A Acif presta uma série de serviços e benefícios para os associados. Qual é o mais procurado?

– Eu acho que um dos maiores benefícios que a gente tem para oferecer são os planos de saúde porque eles têm um custo alto para empresas. Durante os quatro anos em que estive à frente da entidade, o número de beneficiários de planos de saúde cresceu mais de 30%. No caso do número de associados, quando eu assumi estava na casa de 3.100. Agora, temos 4.610, o que confirma que a Acif é uma das maiores associações voluntárias do país em número de sócios. Tínhamos só a Unimed na área de seguro saúde. Agora, estamos com a Amil, um grupo multinacional. Assim, podemos atender nosso portfólio de saúde.

O que mais o senhor destaca como avanço na sua gestão à frente da Acif?

– Eu destaco entre as nossas soluções algo que é muito voltado para uma economia liberal, moderna, que é a mediação e arbitragem. Nós temos a Câmara de Mediação e Arbitragem Acif  (CMAA) que se fortaleceu muito ao longo do nosso mandato. Temos as primeiras arbitragens acontecendo e ela é uma referência nacional. Temos grandes empresas que usam a nossa câmara como referência.
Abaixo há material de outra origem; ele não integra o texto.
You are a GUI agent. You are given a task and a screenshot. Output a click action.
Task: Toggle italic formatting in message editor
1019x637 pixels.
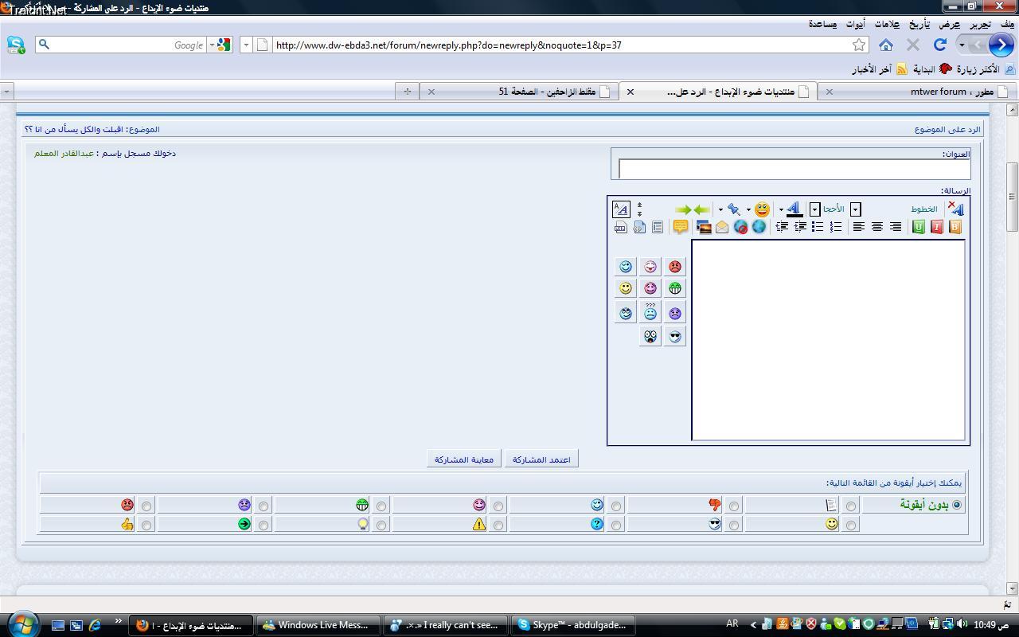[x=936, y=227]
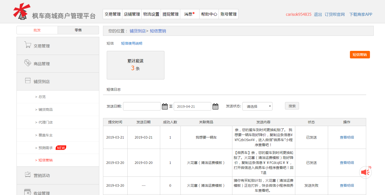
Task: Open the 店铺管理 top menu
Action: coord(132,14)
Como funciona essa câmara de mediação e arbitragem?

– A câmara tem um hall de árbitros com referência nacional e internacional que podem ser selecionados pelas empresas quando vão fazer um contrato. As empresas, ao invés de escolherem o fórum da comarca da capital elas podem indicar a CMAA. Para resolver eventuais conflitos, ao invés de ser o fórum da comarca, é indicada a câmara. Já tivemos indicação até de juiz. Foi para uma mediação e arbitragem entre o município de Balneário Camboriú e a companhia de águas.

O novo governo federal já tem mais de quatro meses. Como analisa esse início da terceira gestão do presidente Lula?

– Infelizmente, eu vejo que o governo federal não está conectado com as necessidades que o Brasil precisa. Vejo medidas que vêm pressionando cada vez mais a inflação, o  aumento de gastos públicos e concessão de privilégios. Há pouca austeridade fiscal ou nenhuma, para dizer assim de um jeito bem objetivo. Então, nesse momento, eu estou muito preocupado inclusive com desdobramentos não só da área econômica mas de outras áreas que acabam afetando a economia e a segurança jurídica das empresas.

É preciso mudar muito para que a gente possa voltar a ter esperança. Nesse momento, existem empresas que estão freando investimentos porque temem aumento de tributos. Eles estão propondo uma reforma tributária que vai acabar com as empresas de serviços sob a justificativa de que é preciso integrar todos os impostos em um IVA (imposto de valor agregado).

Isso é uma grande falácia. Imagina incluir também as empresas de serviços que hoje pagam no máximo 5% de tributos. De um dia para a noite vão pagar 27% de IVA. O secretário disse que isso é repassado para o consumidor. Como você vai aumentar uma mensalidade escolar de R$ 1.000 para R$ 1.250, só fazendo uma conta redonda?

Qual a sua avaliação sobre a gestão do governo estadual, de Jorginho Mello, nesses pouco mais de quatro meses?

– A equipe econômica parece experiente, o que é um caminho positivo. Nós queremos ver a desburocratização acontecer e também um programa de desestatização sério. Eu acho que é muito importante e a gente tá mais confiante aqui no governo do Estado, tanto pelo que vem sendo feito, quanto pelo que vem sendo anunciado, com um olhar para austeridade nas contas públicas.

Mas também não queremos aumento de tributo aqui. Preocupa, além disso, medidas que possam aumentar exigências para a nota fiscal estadual, o que pode complicar a burocracia para as empresas.